La ricerca è stata condotta tra il 25 e il 30 marzo scorsi (quindi subito dopo la conclusione del Sei Nazioni 2015) e, come ci riferisce il dottor Giorgio Pedrazzini ─ Vice Direttore dell’istituto di ricerche ─, le non brillantissime performance della nostra Nazionale potrebbero aver influenzato negativamente il risultato dell’indagine che, comunque e a maggior ragione, rispecchia un trend decisamente in attivo.
Il nostro sport ha un vissuto molto positivo e gli viene riconosciuto un grande patrimonio di valori. Si rileva, infatti, che il rugby ha un’immagine ottima e viene spontaneamente associato a concetti quali: gioco di squadra, impegno, coraggio, spirito di sacrificio, lealtà…
Il campione, significativo dal punto di vista socio-demografico, si compone di 1.000 intervistati che rispondono ai seguenti requisiti: uomini residenti in Italia con età compresa tra i 25 e i 65 anni (di cui il 49% appartiene al cluster 25-44 e il 51% a quello fra i 45 e i 65 anni). Sul campione misto (25-65 anni), al quesito: “In generale, quanto direbbe di essere interessato al rugby?”, il 44% degli intervistati ha risposto “abbastanza”, il 10% “molto”, mentre 33% “poco” e il 13% “per nulla”. L’indicatore standard (abbastanza + molto) ci restituisce un dato certamente positivo: il 54%. Scendiamo nel dettaglio, sul campione di 1.000 interviste, nel cluster 25-44 anni è il 59% a dichiararsi “molto o abbastanza” interessato, percentuale che scende al 49% su quello della generazione 45-65.
Per quanto riguarda la geolocalizzazione emergono alcune indicazioni che riservano qualche sorpresa: fra gli intervistati del Nord Ovest a dirsi “abbastanza + molto interessati” sono il 53%, percentuale che fa il paio con il Nord Est (sempre 53%), estremamente significativi i dati di Centro (59%) e Sud/Isole (52%).

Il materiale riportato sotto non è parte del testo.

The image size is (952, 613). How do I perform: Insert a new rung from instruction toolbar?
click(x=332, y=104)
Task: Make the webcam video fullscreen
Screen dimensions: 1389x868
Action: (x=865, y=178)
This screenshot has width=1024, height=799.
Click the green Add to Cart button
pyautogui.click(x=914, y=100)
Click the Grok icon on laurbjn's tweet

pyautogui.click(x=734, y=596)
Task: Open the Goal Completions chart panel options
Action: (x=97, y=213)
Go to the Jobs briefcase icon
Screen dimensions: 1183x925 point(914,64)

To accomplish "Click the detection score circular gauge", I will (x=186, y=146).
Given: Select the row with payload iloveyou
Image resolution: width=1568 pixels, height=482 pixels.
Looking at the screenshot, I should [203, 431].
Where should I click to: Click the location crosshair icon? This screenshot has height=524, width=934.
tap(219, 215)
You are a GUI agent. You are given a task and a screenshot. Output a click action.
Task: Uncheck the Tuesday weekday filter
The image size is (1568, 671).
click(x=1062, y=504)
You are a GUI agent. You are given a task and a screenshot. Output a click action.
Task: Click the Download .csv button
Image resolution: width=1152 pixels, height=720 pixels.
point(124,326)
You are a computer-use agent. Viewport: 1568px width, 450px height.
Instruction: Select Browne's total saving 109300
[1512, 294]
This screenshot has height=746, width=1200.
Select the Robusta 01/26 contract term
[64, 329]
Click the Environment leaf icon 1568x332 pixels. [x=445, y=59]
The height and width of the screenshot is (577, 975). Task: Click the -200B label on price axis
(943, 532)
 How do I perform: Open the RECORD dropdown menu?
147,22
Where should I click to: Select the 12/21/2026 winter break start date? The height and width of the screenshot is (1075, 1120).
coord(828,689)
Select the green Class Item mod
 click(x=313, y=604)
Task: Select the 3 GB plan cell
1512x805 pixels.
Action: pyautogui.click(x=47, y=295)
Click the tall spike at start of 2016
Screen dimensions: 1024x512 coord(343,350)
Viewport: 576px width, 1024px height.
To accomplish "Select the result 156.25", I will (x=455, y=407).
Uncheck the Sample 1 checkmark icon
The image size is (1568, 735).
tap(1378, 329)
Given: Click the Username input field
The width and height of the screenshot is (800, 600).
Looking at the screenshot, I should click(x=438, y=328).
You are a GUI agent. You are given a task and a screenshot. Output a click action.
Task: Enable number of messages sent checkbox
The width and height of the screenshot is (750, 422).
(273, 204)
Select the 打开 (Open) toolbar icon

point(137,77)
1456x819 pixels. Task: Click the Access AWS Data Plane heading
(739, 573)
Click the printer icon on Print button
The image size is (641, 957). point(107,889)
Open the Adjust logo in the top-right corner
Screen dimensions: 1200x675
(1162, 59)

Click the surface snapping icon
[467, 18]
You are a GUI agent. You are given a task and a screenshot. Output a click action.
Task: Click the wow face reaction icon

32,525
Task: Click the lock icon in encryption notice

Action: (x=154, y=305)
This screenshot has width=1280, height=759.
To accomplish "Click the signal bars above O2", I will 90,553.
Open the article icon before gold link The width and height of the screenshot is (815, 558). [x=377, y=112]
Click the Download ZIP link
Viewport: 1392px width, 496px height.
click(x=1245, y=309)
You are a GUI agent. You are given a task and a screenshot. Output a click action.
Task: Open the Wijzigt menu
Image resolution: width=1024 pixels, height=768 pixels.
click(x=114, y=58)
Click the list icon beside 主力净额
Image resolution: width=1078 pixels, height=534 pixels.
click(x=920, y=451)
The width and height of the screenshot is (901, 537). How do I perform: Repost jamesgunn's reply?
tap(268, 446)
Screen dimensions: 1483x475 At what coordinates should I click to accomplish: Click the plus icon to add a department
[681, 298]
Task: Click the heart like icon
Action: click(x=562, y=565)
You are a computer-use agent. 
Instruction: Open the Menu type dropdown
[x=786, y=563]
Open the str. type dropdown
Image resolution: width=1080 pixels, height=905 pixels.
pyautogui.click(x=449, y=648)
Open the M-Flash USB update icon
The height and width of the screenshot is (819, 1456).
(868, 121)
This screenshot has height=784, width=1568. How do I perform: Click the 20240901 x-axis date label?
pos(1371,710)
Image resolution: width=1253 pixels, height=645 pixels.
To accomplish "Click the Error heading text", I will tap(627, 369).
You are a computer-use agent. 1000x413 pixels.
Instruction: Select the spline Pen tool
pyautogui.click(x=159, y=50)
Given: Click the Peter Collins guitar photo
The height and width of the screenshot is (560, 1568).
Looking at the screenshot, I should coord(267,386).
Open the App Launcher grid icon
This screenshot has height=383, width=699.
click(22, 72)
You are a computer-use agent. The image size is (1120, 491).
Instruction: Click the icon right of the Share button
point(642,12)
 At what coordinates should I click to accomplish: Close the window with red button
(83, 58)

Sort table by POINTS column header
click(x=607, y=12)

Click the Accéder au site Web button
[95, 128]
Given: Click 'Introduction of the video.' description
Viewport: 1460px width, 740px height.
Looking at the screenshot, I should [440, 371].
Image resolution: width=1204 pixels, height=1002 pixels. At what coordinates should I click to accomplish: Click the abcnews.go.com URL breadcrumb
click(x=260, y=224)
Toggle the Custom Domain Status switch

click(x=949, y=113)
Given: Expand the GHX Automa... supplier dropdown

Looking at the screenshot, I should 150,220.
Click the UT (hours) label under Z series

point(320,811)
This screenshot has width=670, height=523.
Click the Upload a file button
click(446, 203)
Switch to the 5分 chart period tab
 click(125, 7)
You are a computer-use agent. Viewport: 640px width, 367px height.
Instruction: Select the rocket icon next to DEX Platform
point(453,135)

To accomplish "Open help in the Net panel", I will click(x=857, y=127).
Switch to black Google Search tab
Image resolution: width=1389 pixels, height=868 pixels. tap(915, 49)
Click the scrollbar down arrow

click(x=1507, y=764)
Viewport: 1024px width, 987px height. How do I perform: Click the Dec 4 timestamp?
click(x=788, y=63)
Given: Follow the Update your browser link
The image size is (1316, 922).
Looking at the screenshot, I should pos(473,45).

Prendiamo ora in esame i parametri legati alla scolarizzazione e alla occupazione: Elem./Media inferiore, “abbastanza + molto interessati”: 41%; Media superiore: 54%; Università/Laurea: 60%; Occupati: 57%; Non occupati: 42%.

 

La ricerca offre più di uno spunto di riflessione e sarebbe davvero interessate poter confrontare queste preziose informazioni con i numeri e le percentuali del passato. In assenza di uno storico, possiamo in ogni caso affermare che lo scenario è decisamente positivo e che l’identikit di chi ha manifestato apprezzamento per la palla ovale nel nostro paese è tracciato.